**INPUT**
.....

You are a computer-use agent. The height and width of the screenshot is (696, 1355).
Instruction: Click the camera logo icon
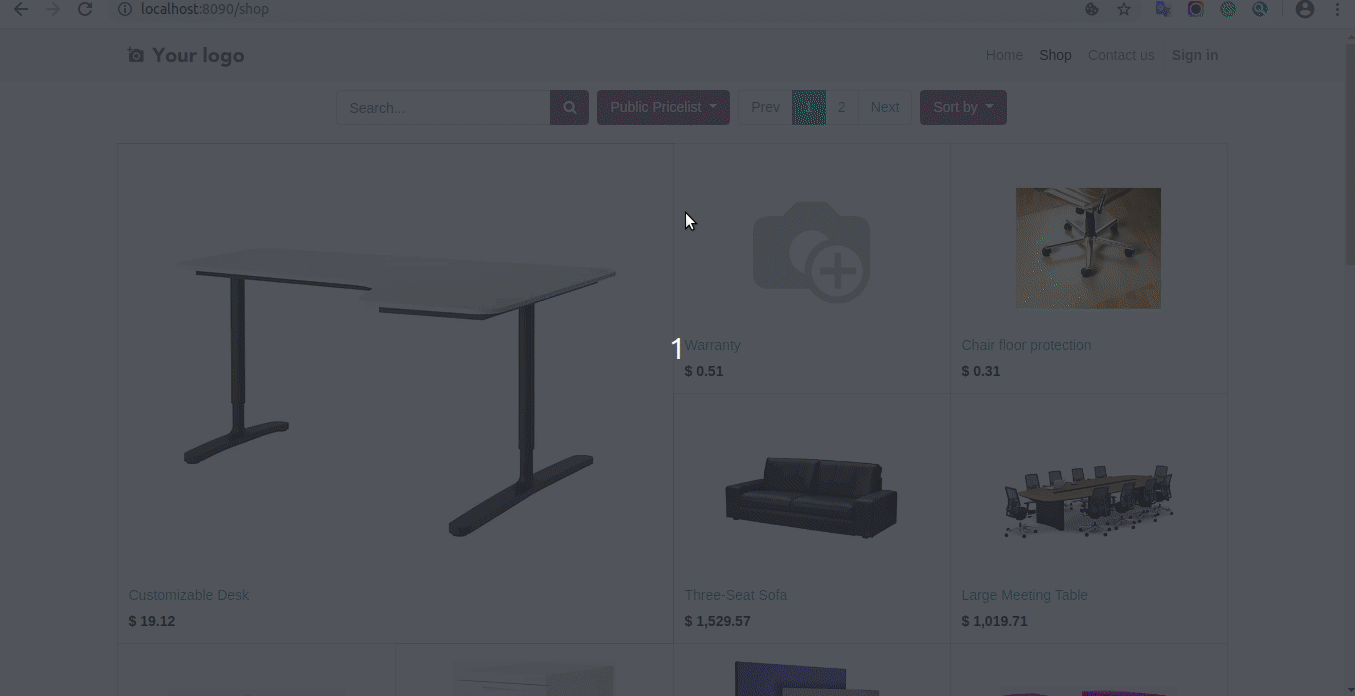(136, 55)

.....

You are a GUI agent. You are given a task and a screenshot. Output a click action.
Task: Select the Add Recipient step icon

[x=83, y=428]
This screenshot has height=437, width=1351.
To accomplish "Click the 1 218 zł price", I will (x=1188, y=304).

.....

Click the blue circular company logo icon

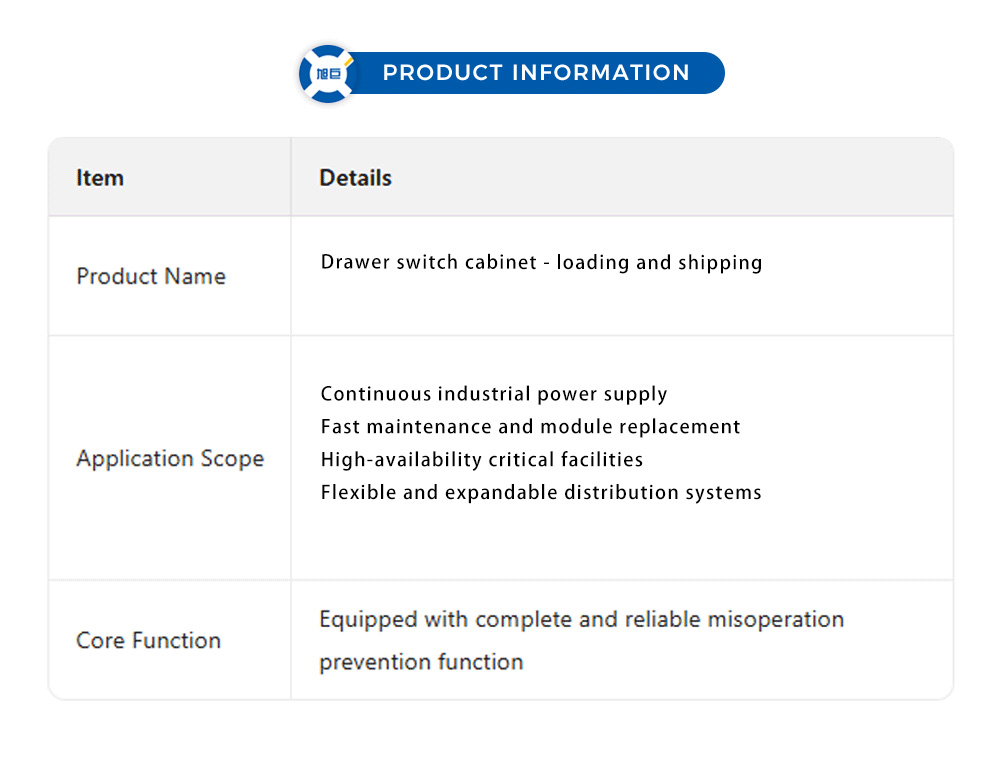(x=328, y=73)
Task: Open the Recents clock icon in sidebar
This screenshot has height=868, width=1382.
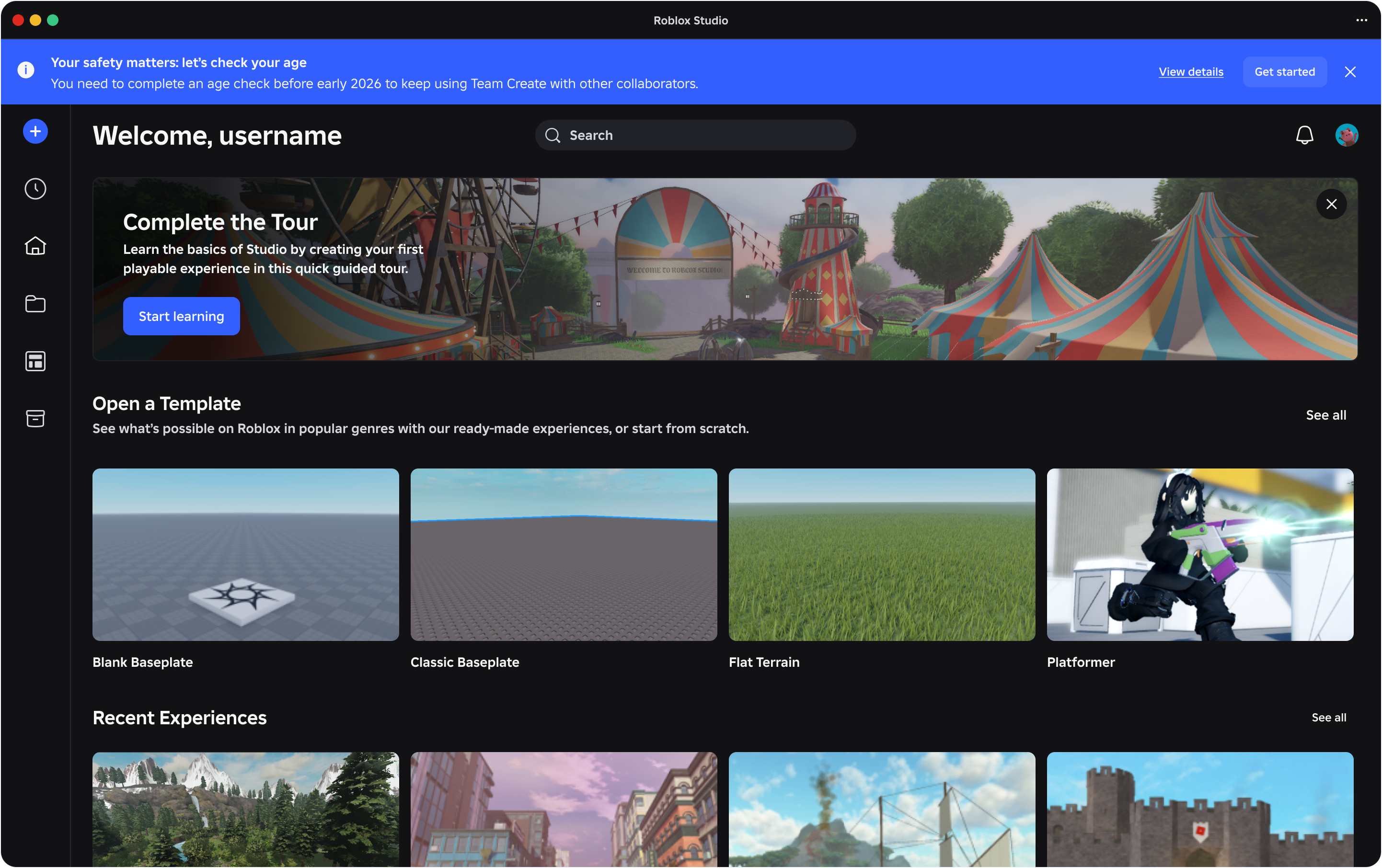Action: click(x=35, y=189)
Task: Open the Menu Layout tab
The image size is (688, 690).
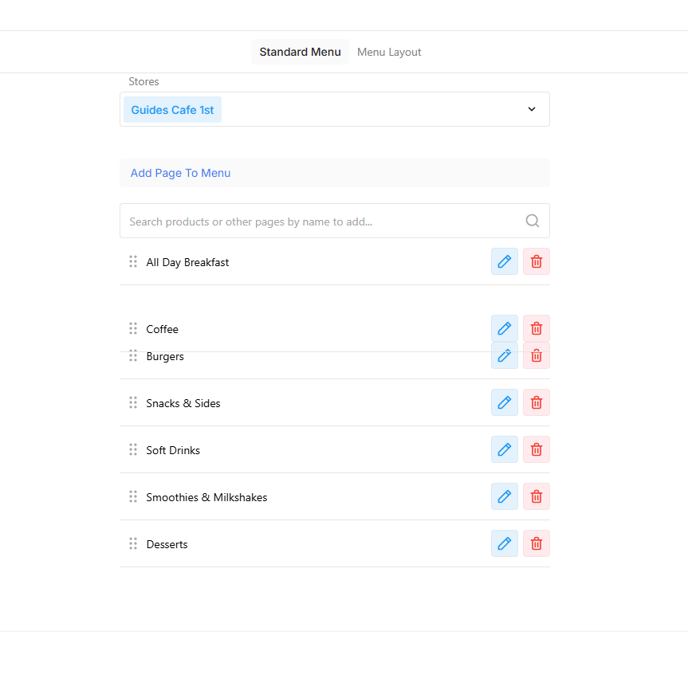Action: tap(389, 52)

.....

**WHAT IS ASKED**
Turn the data from the line containing "Task: Open the Recents clock icon in sidebar" through the line containing "Action: tap(389, 52)", inclusive, into a JSON list of strings, one string per line, with blank lines omitted. Leave the pictures out of your answer.

**ANSWER TO THE TASK**
[
  "Task: Open the Recents clock icon in sidebar",
  "This screenshot has height=868, width=1382.",
  "Action: click(x=35, y=189)",
  "Task: Open the Menu Layout tab",
  "The image size is (688, 690).",
  "Action: tap(389, 52)"
]